◆ **Problem**
For each line below, check for "token"; give only the total of lines where it occurs.

=== Data for this exercise ===

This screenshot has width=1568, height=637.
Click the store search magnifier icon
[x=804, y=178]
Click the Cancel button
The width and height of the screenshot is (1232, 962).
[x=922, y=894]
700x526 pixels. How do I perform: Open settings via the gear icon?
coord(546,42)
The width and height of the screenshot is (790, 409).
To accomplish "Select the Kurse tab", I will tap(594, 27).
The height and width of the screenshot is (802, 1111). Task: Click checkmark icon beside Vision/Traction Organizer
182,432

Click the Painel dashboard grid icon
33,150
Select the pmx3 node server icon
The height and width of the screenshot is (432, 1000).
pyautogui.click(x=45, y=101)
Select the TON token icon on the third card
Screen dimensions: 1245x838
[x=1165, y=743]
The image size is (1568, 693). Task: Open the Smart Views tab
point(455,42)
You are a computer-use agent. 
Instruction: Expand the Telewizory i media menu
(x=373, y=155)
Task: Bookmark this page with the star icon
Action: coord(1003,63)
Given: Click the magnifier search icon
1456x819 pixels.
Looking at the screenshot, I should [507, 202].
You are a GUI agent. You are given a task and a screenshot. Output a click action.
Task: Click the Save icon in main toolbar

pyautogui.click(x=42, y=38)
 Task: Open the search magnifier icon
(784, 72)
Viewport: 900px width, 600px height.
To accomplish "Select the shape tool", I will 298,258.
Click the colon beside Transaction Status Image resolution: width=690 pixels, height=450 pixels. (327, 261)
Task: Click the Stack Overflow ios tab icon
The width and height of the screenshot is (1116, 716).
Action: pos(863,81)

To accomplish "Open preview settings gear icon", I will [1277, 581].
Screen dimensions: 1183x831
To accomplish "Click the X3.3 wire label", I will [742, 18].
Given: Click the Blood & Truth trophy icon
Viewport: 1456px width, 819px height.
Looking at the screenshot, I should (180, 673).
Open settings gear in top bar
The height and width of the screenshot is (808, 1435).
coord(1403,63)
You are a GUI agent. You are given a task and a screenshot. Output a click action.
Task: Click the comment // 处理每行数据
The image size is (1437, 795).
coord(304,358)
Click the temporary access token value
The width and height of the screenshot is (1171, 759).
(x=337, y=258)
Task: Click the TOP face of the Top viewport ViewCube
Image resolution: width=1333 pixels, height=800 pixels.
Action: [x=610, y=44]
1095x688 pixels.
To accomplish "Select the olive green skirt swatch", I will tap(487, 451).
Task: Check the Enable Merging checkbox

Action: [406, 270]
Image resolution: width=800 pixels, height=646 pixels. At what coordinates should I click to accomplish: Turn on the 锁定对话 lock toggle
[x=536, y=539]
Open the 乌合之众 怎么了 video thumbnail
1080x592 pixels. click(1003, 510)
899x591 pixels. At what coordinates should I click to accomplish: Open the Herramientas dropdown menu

===

◆ **Response to the exercise**
2